Fig. 2. Specific lifetime changes in the aging brain.

(A and B) Venn diagrams of lifetimes measured here [“aged mice”; 21 months (21m)] or previously published [“young adult mice”; 5 months (5m); (19); see also table S3]. (C and D) Comparison of lifetimes in cortex (C) or cerebellum (D) of 5- and 21-month-old mice (nonparametric Wilcoxon matched-pairs signed-rank test, ****P ≤ 0.0001; boxplots represent median, 25th to 75th percentile, with whiskers showing 5th to 95th percentile).
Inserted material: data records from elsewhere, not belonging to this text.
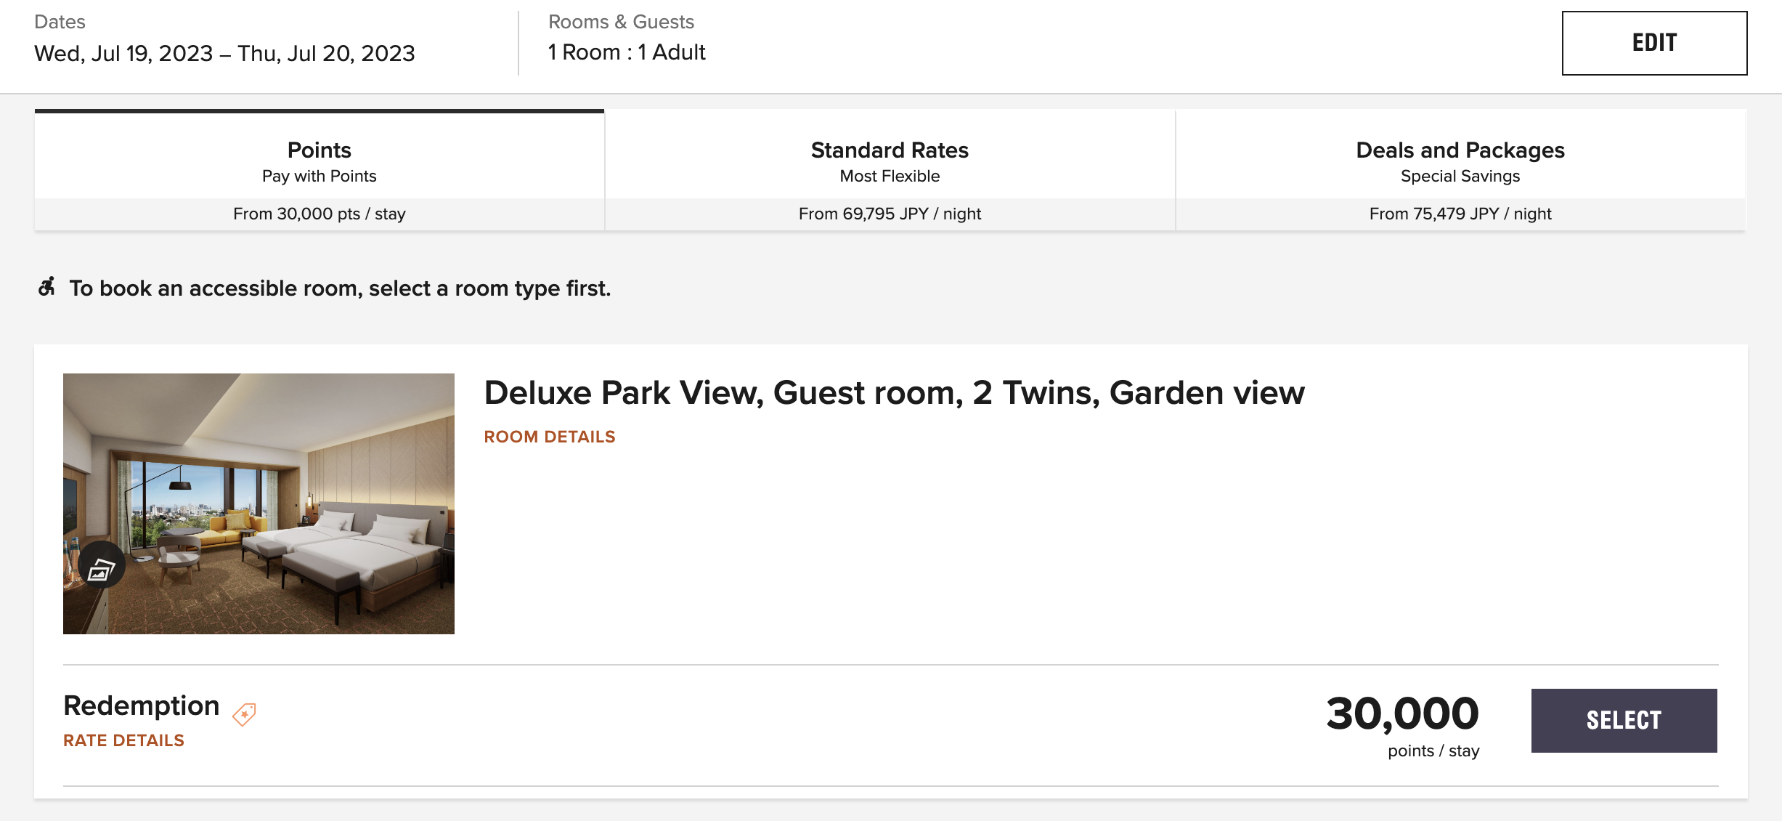Click the 1 Room : 1 Adult text
1782x821 pixels.
(x=627, y=52)
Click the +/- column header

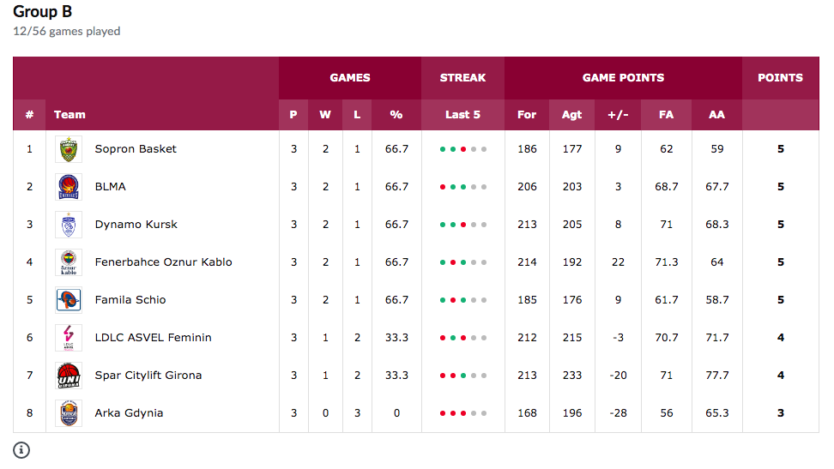point(618,115)
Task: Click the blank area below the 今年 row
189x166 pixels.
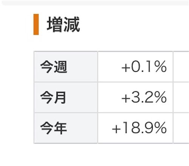Action: pyautogui.click(x=95, y=155)
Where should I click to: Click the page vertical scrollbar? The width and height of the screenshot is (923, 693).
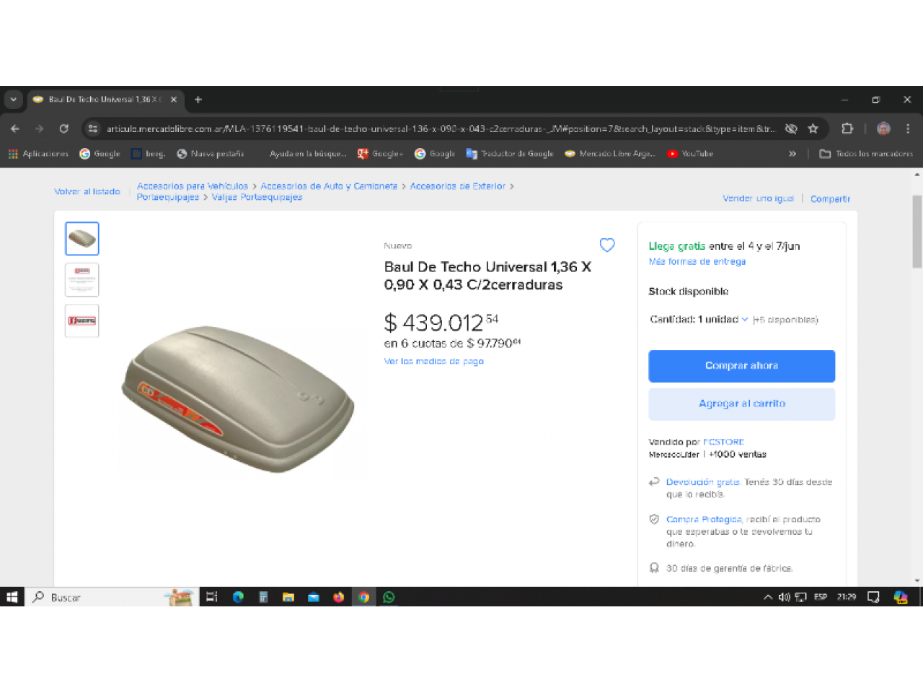point(917,231)
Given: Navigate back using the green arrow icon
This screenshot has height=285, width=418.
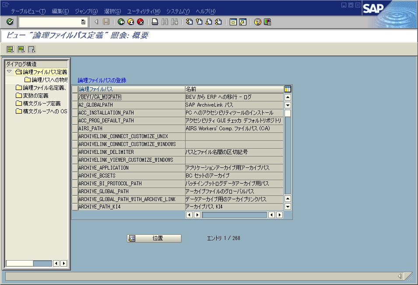Looking at the screenshot, I should click(x=121, y=22).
Turnover is significantly lower in both cases. (E and F) Summary of 50 proteins whose lifetime after rescaling is either relatively longer-lived (rLL) (E) or relatively shorter-lived (rSL) (F) in at least three of four turnover datasets analyzed here (brain cortex, cerebellum, synaptic cortical, and synaptic cerebellar fraction; see also table S3). Heatmaps show lifetimes color-coded as z scores. Gray boxes, not measured. Log₂ fold change (log₂FC) summarizes ratios of protein lifetimes of 21- versus 5-month-old mice (±SEM). Red boxes in (E) indicate proteins implicated in NDDs (see table S4). (G and H) Kyoto Encyclopedia of Genes and Genomes (KEGG) pathway analysis of rLL in aged mice in all four datasets (G) (N = 72) or always rSL in aged mice (H) (N = 128), showing lifetime changes of at least >10% (for details, see table S3 and fig. S6). Several mitochondrial proteins linked to NDDs appear relatively shorter-lived in aged mice as summarized in (H) and in fig. S6B. (I) Proteins either rLL or rSL in aged mice according to functional affiliation [see (19) and table S5]. Mean ± SEM of the log₂FC (21 months versus 5 months). Proteins per category are indicated in parentheses. Significance against the consistently changed lifetimes was calculated using Brown-Forsythe and Welch ANOVA followed by Dunnett multiple comparison correction (*P ≤ 0.05, **P ≤ 0.01, ***P ≤ 0.001, and ****P ≤ 0.0001). Only significant categories are reported (for the remaining list, see fig. S7).